(Aufgabenstellung): Aktualisiere alles ab der Zeile mit „Screen dimensions: 1268x792“ bis hinunter zur Zeile mit „Toggle the switch“, beide eingeschlossen, und ersetze darin „MAXON logo“ durch „MAXON emblem“. Gib nur diese Zeilen wieder und lass alles Übrige unverändert.

(Vorliegende Einträge):
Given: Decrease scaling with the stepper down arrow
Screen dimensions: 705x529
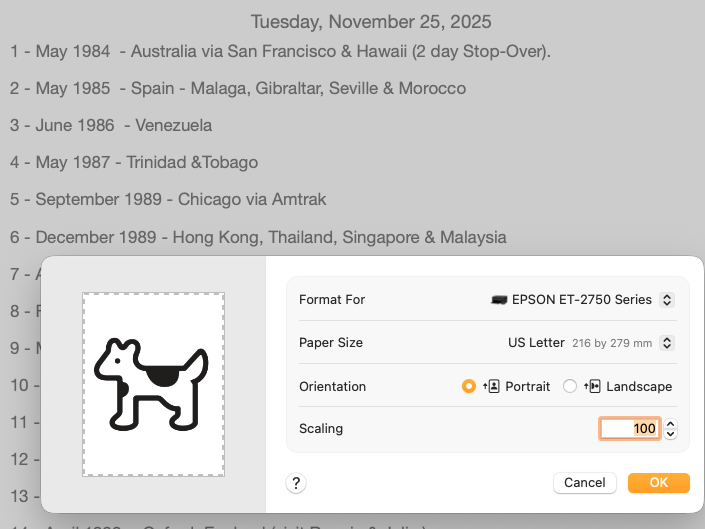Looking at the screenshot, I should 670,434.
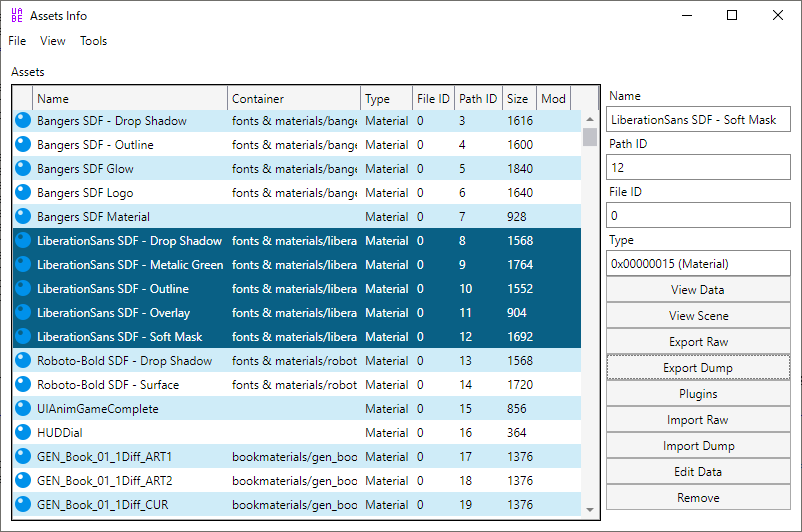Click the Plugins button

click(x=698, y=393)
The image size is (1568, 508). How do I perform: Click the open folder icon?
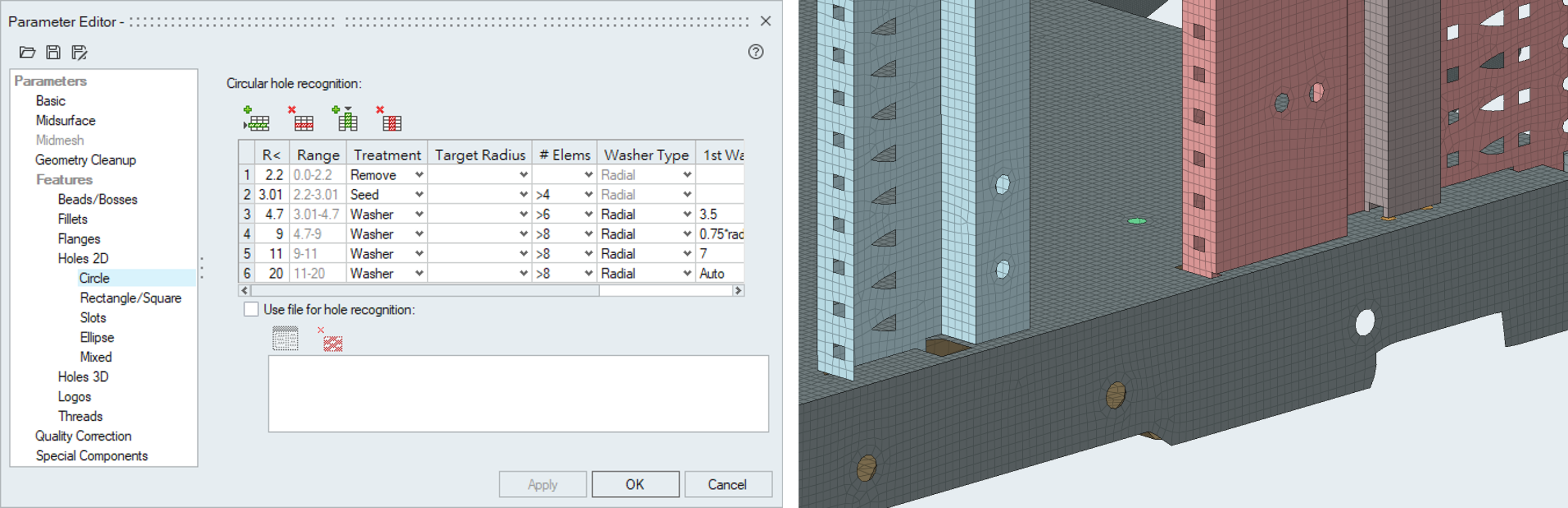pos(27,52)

---

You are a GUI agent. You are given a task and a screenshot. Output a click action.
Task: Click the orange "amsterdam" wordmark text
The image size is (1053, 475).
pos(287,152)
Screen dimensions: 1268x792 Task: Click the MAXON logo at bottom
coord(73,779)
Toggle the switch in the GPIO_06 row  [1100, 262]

* * *

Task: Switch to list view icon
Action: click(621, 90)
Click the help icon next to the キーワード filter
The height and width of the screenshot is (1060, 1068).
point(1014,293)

(Richtige Antwort):
Screen dimensions: 1268x792 Task: Click the MAXON emblem at bottom
coord(73,779)
Toggle the switch in the GPIO_06 row  [1100, 262]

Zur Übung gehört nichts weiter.